= Clinton Plaza =

Nightlife district in Bangkok, Thailand

Clinton Plaza was a thriving but short-lived nightlife district in Bangkok, Thailand, on Sukhumvit Road between Soi 13 and Soi 15. Its location was excellent, being midway between the Nana Entertainment Plaza to the west and the Soi Cowboy nightlife area to the east.

The plaza, the brainchild of a Dutchman and an American, but then in 1999 was taken over by a New Zealand entrepreneur, began as a collection of beer bars in 1998. The following year it was named after then U.S. President Bill Clinton. A number of lively go-go bars appeared in 2000. Many of the names were tongue in cheek jabs at the president, including Monica Beer Bar, Bill's Coffee House and the White House.
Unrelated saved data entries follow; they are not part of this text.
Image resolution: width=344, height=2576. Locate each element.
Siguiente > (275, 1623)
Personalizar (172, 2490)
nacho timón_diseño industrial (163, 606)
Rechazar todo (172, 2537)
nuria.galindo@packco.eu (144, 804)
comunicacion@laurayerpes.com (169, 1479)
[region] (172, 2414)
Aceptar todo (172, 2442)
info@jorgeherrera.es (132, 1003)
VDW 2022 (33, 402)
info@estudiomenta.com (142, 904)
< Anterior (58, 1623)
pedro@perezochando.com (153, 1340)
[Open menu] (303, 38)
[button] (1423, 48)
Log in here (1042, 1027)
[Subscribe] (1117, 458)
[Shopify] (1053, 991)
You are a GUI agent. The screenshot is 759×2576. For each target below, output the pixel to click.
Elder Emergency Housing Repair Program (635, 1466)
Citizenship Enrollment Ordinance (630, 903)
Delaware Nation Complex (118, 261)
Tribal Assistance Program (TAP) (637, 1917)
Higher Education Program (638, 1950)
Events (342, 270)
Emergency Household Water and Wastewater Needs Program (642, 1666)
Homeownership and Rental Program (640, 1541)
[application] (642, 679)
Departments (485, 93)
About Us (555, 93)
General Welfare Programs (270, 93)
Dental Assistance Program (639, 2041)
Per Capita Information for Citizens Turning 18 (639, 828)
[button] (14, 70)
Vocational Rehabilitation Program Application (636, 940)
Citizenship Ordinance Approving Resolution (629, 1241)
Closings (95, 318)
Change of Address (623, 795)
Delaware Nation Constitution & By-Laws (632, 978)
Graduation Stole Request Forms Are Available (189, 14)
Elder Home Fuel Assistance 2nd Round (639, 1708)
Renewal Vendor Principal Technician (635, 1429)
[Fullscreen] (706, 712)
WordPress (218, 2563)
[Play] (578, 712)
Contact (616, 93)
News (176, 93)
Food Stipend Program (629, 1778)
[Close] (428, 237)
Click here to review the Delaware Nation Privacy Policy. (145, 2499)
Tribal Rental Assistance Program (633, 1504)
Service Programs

In 2001 the Interior Minister of Thailand, Purachai Piumsombun, began a campaign to enforce his ideas of social order. A 01:00 closing hour for all bars and nightclubs was enforced and employment of nude dancers was discouraged. The shortened hours, combined with contractual disputes related to redevelopment plans, led to the complete shut down of the bar area by May 2003. The existing structures were razed and a hotel has since been built on the location.

The Clinton Plaza bars Checkpoint Charlie and Hollywood-a-Go-Go appear in Jordan Clark's 2005 documentary Falang: Behind Bangkok's Smile which takes a critical view of sex tourism in Thailand.